(Saved entries)
++++++++++

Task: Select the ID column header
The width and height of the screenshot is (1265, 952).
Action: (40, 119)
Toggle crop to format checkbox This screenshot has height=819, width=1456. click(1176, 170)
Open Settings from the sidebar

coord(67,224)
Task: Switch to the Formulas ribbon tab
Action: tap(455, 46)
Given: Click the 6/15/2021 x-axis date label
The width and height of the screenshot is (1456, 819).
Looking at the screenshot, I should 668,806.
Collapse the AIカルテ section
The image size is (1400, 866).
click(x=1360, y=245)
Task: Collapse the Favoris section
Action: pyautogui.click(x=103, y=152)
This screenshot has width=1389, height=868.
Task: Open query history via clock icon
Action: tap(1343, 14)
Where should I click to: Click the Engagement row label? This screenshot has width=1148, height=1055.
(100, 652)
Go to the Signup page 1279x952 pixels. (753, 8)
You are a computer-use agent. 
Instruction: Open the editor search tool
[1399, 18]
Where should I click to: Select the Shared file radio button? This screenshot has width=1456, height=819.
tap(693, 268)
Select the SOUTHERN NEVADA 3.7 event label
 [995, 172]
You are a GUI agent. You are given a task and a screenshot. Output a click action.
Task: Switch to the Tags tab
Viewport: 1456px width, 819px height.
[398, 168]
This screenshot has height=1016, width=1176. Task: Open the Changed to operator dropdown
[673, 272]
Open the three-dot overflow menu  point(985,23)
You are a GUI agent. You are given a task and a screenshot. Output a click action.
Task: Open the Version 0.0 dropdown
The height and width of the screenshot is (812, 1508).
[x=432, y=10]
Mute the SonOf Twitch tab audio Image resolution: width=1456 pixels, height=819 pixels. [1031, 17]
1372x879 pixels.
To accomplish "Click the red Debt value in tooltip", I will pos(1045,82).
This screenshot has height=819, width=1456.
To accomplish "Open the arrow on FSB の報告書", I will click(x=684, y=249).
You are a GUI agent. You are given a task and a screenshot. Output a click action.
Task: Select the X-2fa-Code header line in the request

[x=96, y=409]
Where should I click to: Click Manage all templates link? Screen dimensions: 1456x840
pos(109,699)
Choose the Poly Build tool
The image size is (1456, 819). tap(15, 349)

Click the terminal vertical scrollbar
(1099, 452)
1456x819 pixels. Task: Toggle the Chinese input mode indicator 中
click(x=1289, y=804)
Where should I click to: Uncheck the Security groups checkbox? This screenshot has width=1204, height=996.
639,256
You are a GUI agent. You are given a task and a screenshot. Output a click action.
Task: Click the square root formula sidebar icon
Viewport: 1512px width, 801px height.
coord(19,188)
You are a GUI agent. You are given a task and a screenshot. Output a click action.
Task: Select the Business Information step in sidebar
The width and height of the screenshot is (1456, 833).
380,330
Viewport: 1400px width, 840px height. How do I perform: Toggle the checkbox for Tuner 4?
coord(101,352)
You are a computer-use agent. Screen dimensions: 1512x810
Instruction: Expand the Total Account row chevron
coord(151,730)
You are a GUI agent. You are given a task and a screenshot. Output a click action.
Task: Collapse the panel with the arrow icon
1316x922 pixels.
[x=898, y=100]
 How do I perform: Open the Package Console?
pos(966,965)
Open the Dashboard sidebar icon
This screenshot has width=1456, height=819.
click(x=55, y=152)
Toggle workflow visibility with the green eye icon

++++++++++

[AIM OF THE TASK]: As the answer, set down only the lines from the data above between the one holding "Task: Switch to the Tags tab" and the one holding "Mute the SonOf", inclusive, exactly as they read.

[EXERCISE SOLUTION]:
Task: Switch to the Tags tab
Viewport: 1456px width, 819px height.
[398, 168]
This screenshot has height=1016, width=1176. Task: Open the Changed to operator dropdown
[673, 272]
Open the three-dot overflow menu  point(985,23)
You are a GUI agent. You are given a task and a screenshot. Output a click action.
Task: Open the Version 0.0 dropdown
The height and width of the screenshot is (812, 1508).
[x=432, y=10]
Mute the SonOf Twitch tab audio Image resolution: width=1456 pixels, height=819 pixels. [1031, 17]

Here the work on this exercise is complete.